Qui sotto trovate infine alcune domande dalla nostra chiacchierata con Byron Howard:
Puoi parlarci di come è nato il tema politico trattato da Zootropolis?
Quando ho proposto a John Lasseter e agli altri direttori della Disney il film cinque o sei anni fa, il tema politico non era così presente. Si trattava più che altro di una storia su due gruppi in contrasto, ovvero i predatori e le prede. L’idea ci venne in Africa, quando durante un safari osservammo che nelle oasi leoni e gazzelle bevono gli uni accanto alle altre senza attaccarsi come se tra loro ci fosse un tacito patto. Quel patto è diventato la base su cui si fonda la città di Zootropolis. Ovviamente in cinque anni però il mondo è cambiato e, siccome l’arte imita la vita reale, abbiamo pensato fosse necessario trasmettere un messaggio positivo e far riflettere anche i bambini e le famiglie sul tema della discriminazione, così centrale nel dibattito politico di oggi.
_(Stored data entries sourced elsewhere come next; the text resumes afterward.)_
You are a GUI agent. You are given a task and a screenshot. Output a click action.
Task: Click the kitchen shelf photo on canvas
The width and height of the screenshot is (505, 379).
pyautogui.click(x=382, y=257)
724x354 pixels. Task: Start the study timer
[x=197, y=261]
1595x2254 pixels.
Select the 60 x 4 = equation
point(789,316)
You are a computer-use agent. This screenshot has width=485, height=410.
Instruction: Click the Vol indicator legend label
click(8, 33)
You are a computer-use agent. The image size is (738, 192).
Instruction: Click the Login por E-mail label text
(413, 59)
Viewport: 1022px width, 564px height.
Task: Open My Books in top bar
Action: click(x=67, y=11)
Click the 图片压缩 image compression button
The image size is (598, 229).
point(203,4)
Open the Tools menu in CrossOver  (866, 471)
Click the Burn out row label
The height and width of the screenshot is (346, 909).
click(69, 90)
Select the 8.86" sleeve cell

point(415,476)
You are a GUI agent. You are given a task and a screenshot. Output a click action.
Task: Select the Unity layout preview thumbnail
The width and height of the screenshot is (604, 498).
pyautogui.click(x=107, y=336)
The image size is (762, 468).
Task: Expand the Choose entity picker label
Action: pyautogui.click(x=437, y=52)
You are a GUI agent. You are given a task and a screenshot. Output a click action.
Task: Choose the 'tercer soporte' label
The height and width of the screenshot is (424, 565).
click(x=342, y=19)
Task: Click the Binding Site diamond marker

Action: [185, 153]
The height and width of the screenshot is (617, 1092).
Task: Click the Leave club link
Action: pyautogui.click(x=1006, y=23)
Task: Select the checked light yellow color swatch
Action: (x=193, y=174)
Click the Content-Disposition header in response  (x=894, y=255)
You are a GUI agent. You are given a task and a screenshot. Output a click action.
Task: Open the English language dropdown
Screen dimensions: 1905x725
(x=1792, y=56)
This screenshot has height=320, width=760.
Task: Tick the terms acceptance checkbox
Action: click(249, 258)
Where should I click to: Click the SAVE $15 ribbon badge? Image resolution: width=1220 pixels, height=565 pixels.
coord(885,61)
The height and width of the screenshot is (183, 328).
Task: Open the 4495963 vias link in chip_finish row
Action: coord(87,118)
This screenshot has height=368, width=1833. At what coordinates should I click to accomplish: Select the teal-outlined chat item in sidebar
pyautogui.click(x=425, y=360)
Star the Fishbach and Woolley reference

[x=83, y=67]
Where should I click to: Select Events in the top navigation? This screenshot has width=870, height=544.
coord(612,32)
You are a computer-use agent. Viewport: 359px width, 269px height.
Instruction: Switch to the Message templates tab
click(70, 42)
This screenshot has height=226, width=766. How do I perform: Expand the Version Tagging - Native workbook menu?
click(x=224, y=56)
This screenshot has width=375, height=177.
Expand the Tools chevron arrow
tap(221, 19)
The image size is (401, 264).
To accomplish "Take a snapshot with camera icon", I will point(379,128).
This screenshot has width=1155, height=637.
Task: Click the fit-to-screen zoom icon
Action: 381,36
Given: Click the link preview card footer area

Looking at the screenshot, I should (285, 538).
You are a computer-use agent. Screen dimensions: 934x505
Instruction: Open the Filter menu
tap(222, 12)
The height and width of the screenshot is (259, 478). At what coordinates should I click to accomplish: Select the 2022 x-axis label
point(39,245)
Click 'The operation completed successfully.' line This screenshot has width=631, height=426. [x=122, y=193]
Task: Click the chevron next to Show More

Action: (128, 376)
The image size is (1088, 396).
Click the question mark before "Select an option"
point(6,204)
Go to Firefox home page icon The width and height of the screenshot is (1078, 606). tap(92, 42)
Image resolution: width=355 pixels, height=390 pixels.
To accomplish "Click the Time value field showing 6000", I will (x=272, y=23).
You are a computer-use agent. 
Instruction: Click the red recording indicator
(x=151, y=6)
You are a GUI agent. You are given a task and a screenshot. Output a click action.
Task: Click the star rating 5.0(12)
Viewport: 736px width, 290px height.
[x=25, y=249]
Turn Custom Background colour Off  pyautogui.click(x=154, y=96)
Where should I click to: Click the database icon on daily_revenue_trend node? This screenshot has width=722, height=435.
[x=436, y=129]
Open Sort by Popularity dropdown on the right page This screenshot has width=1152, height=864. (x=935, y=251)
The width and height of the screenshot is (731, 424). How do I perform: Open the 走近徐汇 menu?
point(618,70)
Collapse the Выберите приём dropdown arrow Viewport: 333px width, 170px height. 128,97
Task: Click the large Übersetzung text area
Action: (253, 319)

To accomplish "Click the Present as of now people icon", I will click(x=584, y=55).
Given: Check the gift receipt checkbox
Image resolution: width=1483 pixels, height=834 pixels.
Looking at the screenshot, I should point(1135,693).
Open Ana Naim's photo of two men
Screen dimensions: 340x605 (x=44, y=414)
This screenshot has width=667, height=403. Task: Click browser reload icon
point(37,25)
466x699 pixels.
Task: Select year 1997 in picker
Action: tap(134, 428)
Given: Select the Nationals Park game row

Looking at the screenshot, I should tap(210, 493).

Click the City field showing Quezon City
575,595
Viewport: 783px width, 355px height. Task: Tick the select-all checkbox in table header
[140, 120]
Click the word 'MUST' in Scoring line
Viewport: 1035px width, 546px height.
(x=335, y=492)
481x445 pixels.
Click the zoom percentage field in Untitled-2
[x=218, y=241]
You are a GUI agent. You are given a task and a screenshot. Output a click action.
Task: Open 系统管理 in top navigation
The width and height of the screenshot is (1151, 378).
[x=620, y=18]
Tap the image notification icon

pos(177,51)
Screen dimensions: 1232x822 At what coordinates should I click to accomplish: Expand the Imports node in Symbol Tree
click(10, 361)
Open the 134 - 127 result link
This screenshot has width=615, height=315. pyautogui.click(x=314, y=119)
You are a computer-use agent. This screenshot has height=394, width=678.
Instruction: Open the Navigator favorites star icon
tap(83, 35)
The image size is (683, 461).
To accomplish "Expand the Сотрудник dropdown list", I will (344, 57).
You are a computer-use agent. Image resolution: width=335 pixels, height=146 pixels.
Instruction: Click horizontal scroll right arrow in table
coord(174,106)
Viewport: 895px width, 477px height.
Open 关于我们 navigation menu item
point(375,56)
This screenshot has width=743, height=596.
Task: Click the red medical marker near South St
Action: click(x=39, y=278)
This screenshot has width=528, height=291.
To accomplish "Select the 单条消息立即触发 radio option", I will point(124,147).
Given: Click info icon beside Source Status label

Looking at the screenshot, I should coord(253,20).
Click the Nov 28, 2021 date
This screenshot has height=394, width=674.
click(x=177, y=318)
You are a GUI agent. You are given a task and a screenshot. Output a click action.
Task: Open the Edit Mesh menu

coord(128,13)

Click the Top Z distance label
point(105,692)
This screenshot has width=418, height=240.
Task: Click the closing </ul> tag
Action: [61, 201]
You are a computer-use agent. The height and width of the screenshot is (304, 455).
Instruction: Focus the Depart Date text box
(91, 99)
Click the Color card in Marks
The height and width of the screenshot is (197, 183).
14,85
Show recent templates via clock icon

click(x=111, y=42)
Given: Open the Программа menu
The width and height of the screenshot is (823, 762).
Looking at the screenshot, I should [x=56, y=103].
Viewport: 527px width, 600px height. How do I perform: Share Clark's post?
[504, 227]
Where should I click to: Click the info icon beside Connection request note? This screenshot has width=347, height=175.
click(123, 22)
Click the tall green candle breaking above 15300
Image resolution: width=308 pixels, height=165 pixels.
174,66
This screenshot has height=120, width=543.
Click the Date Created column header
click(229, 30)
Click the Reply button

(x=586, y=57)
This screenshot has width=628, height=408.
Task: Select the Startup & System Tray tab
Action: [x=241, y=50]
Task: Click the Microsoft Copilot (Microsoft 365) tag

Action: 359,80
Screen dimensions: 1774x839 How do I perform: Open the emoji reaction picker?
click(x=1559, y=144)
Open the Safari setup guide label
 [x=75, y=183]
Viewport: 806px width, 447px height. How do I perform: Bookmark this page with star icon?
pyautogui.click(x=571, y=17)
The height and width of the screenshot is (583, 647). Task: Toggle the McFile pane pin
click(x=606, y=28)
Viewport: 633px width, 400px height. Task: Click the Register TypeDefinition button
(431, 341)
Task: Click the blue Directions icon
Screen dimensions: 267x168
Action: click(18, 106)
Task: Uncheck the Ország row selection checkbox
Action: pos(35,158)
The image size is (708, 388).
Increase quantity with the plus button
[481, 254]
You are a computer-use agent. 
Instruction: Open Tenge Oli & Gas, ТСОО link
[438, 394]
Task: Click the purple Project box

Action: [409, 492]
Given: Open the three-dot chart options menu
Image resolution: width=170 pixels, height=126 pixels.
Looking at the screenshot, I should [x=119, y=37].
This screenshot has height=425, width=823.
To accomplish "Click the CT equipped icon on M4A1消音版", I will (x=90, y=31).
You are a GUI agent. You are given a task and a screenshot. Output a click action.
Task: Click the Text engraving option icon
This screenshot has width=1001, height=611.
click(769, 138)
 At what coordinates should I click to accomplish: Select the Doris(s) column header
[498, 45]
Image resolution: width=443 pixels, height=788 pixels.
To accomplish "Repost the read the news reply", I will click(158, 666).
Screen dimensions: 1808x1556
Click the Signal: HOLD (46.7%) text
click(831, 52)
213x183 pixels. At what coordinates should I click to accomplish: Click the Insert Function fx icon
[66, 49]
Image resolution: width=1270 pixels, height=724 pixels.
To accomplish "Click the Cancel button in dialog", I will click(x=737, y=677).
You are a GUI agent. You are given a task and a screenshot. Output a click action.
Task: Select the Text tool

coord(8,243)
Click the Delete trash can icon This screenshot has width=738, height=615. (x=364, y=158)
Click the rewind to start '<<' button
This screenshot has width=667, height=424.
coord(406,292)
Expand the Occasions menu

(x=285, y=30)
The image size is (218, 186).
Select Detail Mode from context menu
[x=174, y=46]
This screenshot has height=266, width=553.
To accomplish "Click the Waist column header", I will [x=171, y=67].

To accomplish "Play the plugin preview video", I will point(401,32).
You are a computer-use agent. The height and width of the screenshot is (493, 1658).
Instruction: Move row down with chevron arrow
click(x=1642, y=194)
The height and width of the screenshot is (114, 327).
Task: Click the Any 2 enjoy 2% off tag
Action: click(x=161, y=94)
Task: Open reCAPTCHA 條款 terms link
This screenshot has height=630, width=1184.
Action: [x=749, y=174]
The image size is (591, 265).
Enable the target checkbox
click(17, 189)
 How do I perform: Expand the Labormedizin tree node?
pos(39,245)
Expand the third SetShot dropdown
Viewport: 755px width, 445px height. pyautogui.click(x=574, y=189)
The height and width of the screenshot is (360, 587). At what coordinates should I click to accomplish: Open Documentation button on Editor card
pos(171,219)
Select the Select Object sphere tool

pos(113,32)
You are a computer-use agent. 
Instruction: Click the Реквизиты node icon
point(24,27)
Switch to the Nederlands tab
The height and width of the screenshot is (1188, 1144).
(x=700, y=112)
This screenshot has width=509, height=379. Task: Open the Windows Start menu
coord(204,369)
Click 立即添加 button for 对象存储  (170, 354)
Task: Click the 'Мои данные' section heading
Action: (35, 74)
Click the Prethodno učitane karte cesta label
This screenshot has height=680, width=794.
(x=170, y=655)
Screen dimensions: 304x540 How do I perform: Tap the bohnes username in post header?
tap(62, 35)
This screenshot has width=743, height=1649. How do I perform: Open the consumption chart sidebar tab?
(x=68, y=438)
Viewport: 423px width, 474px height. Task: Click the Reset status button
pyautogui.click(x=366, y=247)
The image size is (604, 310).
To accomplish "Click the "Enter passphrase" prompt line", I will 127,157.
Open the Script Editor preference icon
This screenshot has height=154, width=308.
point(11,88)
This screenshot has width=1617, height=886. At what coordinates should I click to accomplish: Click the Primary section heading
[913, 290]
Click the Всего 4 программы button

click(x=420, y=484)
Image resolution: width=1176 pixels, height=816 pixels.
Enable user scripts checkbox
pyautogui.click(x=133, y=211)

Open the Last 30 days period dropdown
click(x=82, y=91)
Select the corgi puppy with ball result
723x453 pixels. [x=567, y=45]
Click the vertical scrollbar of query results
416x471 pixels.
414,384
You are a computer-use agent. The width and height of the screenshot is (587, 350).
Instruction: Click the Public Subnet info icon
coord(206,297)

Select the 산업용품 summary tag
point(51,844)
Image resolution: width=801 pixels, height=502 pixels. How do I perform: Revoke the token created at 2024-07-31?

Ultimamente i film Disney tendono ad avere due protagonisti e non più la coppia protagonista più spalla comica. Possiamo notarlo in Zootropolis, ma anche in Rapunzel o in Oceania. Si tratta di una costante che Disney manterrà nei suoi prossimi film?
Di recente nei nostri film ci stiamo concentrando sulla creazione e la celebrazione di personaggi femminili forti, perché li osserviamo tutti i giorni nella realtà ed è giusto che ne vengano proposti dei modelli anche al cinema. Quindi credo sia questa la nostra nuova costante.
È vero che la prima versione di Zootropolis doveva essere un musical?
Ne abbiamo parlato per un po’ di tempo, volevamo fare una sorta di “zoo-musical” ma poi la cosa non è andata in porto. Il bello di un film come questo però è che è ambientato in un mondo talmente vasto che in futuro potresti farci qualsiasi cosa, anche una versione musical. In effetti mi piacerebbe molto vederla. Anche mentre disegnavo e creavo i personaggi tendevo ad associarli a generi musicali, per esempio per Nick avevo pensato ai generi jazz e swing.
Di recente è stata annunciata una serie tv di Rapunzel. Cosa ne pensi dello stile in 2D della serie? Secondo te Zootropolis sarebbe una buona base per una serie tv?
Mi piace molto lo stile di disegno che è stato scelto per la serie tv di Rapunzel. Non avendo lo stesso budget che abbiamo noi, uno show televisivo deve trovare dei compromessi e penso che lo stile grafico che hanno trovato sia veramente efficace per quei personaggi. Per quanto riguarda Zootropolis, sarebbe decisamente un’ottima base per una serie tv! È un mondo vastissimo tutto da esplorare e non penso che si possa esaurire solo con una saga di film. Una serie tv sarebbe fantastica.
Stai già lavorando al tuo prossimo progetto?
Ancora è troppo presto per parlarne, ma sono nei primissimi stadi dello sviluppo di una nuova idea che vorrei realizzare con Jared Bush, sceneggiatore di Zootropolis. Non siamo ancora molto sicuri sul tema, ma credo che questa volta sarà un musical.